Goal
Pick out each line in the rows below that contains the word "width", and copy those lines unchanged.

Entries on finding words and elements
_ _ _ _ _

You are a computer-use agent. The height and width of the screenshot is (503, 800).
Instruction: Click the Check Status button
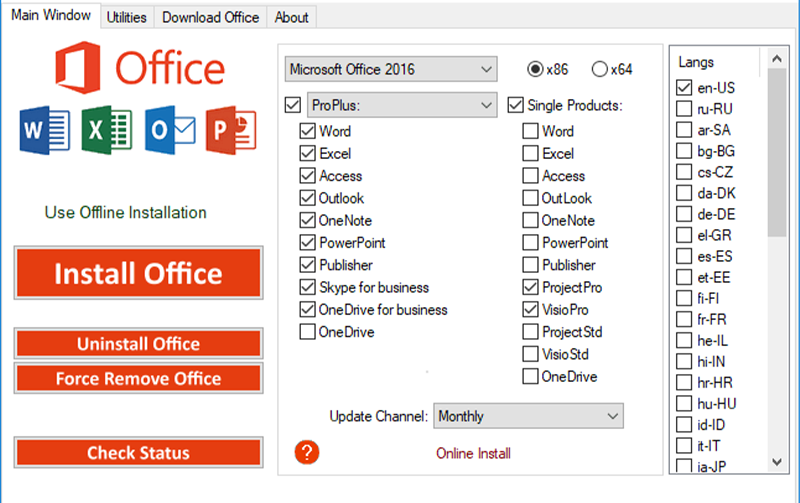pos(138,453)
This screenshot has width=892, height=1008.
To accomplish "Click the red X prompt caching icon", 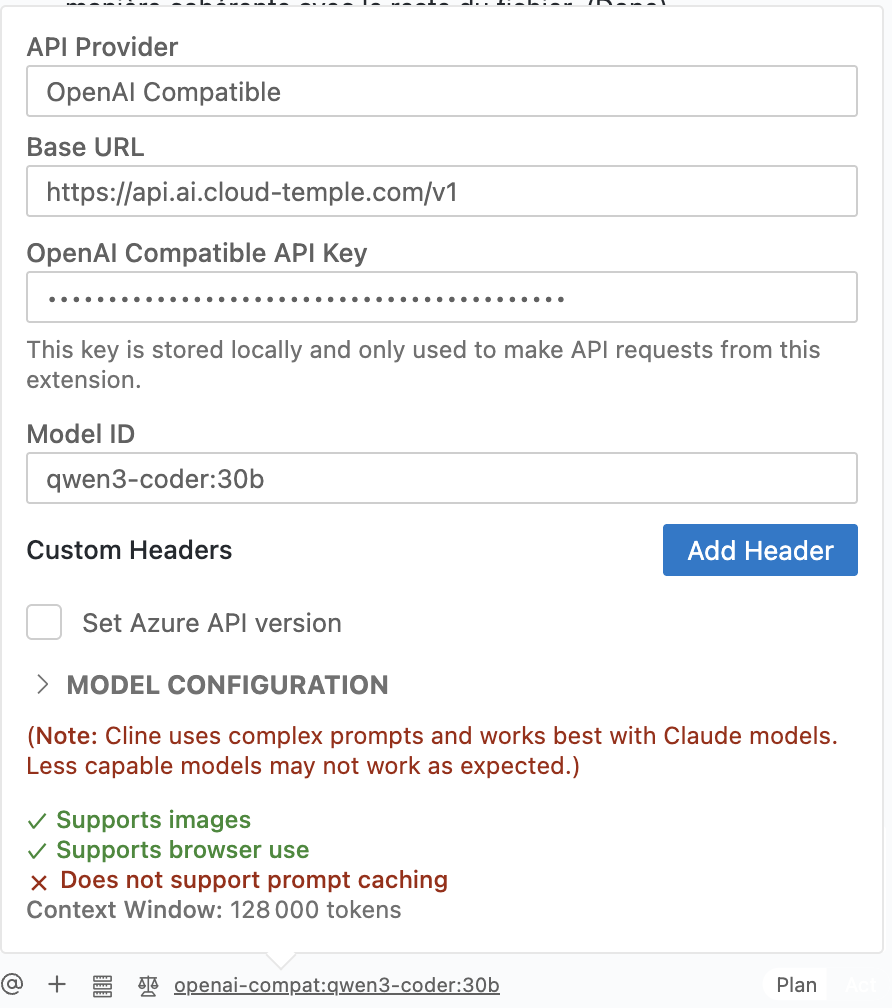I will (x=39, y=882).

_ _ _ _ _

Solution for this exercise
You are a computer-use agent. The height and width of the screenshot is (503, 800).
This screenshot has width=892, height=1008.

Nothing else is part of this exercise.